『わたしを離さないで』 第9話より(ネタバレ注意)
レイシズムの知られざる本質のその一端が垣間見えた気がした。

クローンとして生まれ、患者への臓器提供のみを使命としてその短い一生を終える「提供者」というシステム。そのシステムが平気で作動している理不尽な世界のその社会心理がやっと明かされた。

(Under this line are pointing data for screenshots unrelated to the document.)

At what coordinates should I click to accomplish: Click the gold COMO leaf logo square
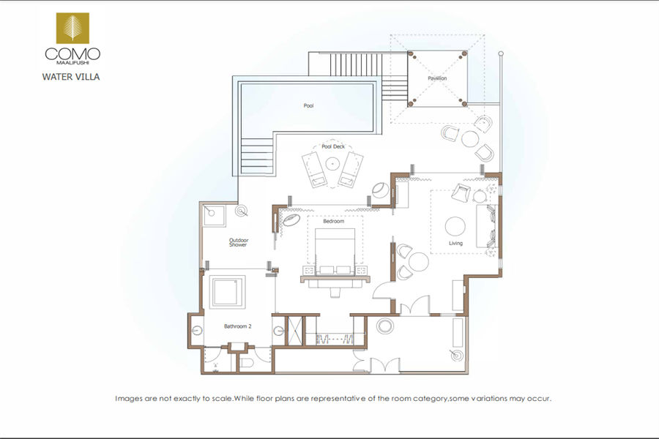click(x=72, y=28)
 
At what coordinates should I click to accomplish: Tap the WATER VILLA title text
click(x=70, y=77)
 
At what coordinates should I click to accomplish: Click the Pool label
click(x=308, y=105)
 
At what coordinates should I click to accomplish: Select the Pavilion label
click(x=437, y=78)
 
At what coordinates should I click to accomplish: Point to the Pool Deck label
click(x=333, y=146)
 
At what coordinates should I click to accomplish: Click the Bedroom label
click(x=333, y=221)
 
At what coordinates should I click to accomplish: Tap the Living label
click(x=455, y=243)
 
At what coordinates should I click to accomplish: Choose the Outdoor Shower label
click(x=238, y=242)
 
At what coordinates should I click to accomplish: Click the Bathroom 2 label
click(x=237, y=326)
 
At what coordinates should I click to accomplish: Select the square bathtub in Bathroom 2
click(x=228, y=292)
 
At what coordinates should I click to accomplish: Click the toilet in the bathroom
click(x=246, y=363)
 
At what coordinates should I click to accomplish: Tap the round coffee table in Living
click(x=455, y=226)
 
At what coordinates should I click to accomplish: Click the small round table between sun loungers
click(x=332, y=163)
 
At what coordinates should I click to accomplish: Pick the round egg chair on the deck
click(x=381, y=190)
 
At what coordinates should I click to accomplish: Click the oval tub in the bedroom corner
click(x=291, y=220)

「提供者」を子供時代から教育していた学苑のかつての校長である恵美子先生が、成人した「提供者」である二人の主人公に打ち明ける。

恵美子先生 
「人間というのは、あるはずの物がない世界には戻れない生き物なんですよ。
クローンの存在で病魔の苦しみから解放された。
そんな役に立つものを誰が手放しますか。誰も治らない世界なんかに戻りたくないんです。
だったらどうしますか?
簡単です。認めなければいいんです。
あくまで同じ人間だと認めなければいいんです。
だから、みんなあなた達には心がないものと思い込もうとする。
違うと声高に言っても無理です。潰されるだけです。」


まるで中国と戦争をしていた時の日本人の心理と瓜二つだ。
中国人をある程度殺さないと、中国を支配できない。中国を支配しないと豊かな暮らしが保障されない。だったらどう考えればいいか。簡単である。中国人には心がないと思えばいい。心がなければ人間ではない。犬や獣と一緒だ。それなら殺したって全然構わない。だから平気で大量殺戮したし、だから731部隊まであった。まず満州から攻め、そして中国大陸全体へと手を伸ばし、後へは引けなくなった。豊かな暮らしを夢見て、もう元の世界へは絶対に戻れなかったのだ。

あとは最終回のみ。ディストピアの最後はもちろんディストピアだろうけど。なんらかの救いを期待したい。